I shook my head. “I’m not an idiot. All those tests you ran on me that first day when you locked me in that apartment? You were testing me to see if I was a match right away. Don’t sit there and lie and pretend that wasn’t the first thing running through your head.”

“No.” He stood up. “You know what the first thing I thought when I found out about you? I was ecstatic. I’ve regretted leaving your mother every single day since she left New York.”

I couldn’t even look at him. He was lying. He was a dirty fucking liar.

“And when I met you? All I could think about was how much you looked like your mother. And it was hard to look at you.”

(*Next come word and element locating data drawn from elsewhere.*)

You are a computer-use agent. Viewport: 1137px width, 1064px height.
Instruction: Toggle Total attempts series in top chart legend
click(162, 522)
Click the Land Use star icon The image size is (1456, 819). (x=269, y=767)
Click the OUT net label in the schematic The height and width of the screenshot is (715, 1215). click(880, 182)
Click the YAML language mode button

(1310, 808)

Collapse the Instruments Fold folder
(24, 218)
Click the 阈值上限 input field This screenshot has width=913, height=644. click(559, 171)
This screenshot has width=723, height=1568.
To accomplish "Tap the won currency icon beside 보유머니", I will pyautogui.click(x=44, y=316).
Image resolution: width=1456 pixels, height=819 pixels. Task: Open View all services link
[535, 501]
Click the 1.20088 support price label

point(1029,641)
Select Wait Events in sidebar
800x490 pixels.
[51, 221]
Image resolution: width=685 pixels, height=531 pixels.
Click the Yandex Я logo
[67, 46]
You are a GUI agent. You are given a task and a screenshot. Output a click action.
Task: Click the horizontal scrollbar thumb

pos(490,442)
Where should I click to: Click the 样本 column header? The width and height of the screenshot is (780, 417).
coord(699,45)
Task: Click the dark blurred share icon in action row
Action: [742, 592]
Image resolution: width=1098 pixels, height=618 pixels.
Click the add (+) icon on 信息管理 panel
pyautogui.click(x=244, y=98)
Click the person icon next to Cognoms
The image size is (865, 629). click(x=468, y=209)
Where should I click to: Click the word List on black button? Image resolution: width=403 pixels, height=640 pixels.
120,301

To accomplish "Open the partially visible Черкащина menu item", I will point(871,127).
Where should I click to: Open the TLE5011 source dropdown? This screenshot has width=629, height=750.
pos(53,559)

I remembered being shoved in the back of his car. He’d acted distant and aloof. Had he really been struggling to look at me?

“And I knew that as soon as I brought you into my home that my life as I knew it would be over. The life I’d chosen over a life with your mom. And I did it anyway. Because I love you.”

I just stared at him. I didn’t know what to say.

“I didn’t think of the transplant at all. My whole world was turned upside down. I called Dr. Wilson because I saw where you were living and I figured you hadn’t seen a proper doctor in years. And yes, I wanted a paternity test. But as soon as I saw you…I knew. I knew you were my blood. Dr. Wilson ran the extra tests without me even knowing it. Apparently he assumed the worst of me too.” He stood up and ran his fingers through his hair. He looked completely distraught.